- **Written exercise**: Rewrite the records below, changing each "Instruction" to "Goal" and leaving every other line and character as it stands.

- **Rows**:
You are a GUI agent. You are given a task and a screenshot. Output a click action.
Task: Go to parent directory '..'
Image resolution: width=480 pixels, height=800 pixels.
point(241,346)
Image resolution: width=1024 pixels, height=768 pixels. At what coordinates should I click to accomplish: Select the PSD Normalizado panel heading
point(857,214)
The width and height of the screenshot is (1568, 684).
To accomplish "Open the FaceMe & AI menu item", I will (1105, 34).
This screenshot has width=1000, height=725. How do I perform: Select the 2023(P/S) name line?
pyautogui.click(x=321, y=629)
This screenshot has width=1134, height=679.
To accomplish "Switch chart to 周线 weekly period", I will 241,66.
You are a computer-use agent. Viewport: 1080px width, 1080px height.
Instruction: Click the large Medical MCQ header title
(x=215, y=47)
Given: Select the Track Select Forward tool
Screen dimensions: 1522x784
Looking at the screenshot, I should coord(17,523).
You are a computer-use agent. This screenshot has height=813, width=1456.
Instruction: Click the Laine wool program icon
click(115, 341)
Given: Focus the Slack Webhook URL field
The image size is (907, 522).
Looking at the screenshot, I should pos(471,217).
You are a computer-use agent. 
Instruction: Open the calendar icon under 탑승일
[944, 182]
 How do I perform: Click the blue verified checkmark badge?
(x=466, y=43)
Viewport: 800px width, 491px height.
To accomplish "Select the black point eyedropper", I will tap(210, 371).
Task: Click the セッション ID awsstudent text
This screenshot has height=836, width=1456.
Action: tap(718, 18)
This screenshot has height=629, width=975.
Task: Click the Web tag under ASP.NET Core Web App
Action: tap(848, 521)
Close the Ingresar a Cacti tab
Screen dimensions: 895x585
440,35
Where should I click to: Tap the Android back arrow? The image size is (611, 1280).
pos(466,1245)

- **The response**:
You are a GUI agent. You are given a task and a screenshot. Output a click action.
Task: Go to parent directory '..'
Image resolution: width=480 pixels, height=800 pixels.
point(241,346)
Image resolution: width=1024 pixels, height=768 pixels. At what coordinates should I click to accomplish: Select the PSD Normalizado panel heading
point(857,214)
The width and height of the screenshot is (1568, 684).
To accomplish "Open the FaceMe & AI menu item", I will (1105, 34).
This screenshot has width=1000, height=725. How do I perform: Select the 2023(P/S) name line?
pyautogui.click(x=321, y=629)
This screenshot has width=1134, height=679.
To accomplish "Switch chart to 周线 weekly period", I will 241,66.
You are a computer-use agent. Viewport: 1080px width, 1080px height.
Goal: Click the large Medical MCQ header title
(x=215, y=47)
Given: Select the Track Select Forward tool
Screen dimensions: 1522x784
Looking at the screenshot, I should coord(17,523).
You are a computer-use agent. This screenshot has height=813, width=1456.
Goal: Click the Laine wool program icon
click(115, 341)
Given: Focus the Slack Webhook URL field
The image size is (907, 522).
Looking at the screenshot, I should pos(471,217).
You are a computer-use agent. 
Goal: Open the calendar icon under 탑승일
[944, 182]
 How do I perform: Click the blue verified checkmark badge?
(x=466, y=43)
Viewport: 800px width, 491px height.
To accomplish "Select the black point eyedropper", I will tap(210, 371).
Task: Click the セッション ID awsstudent text
This screenshot has height=836, width=1456.
Action: tap(718, 18)
This screenshot has height=629, width=975.
Task: Click the Web tag under ASP.NET Core Web App
Action: tap(848, 521)
Close the Ingresar a Cacti tab
Screen dimensions: 895x585
440,35
Where should I click to: Tap the Android back arrow? The image size is (611, 1280).
pos(466,1245)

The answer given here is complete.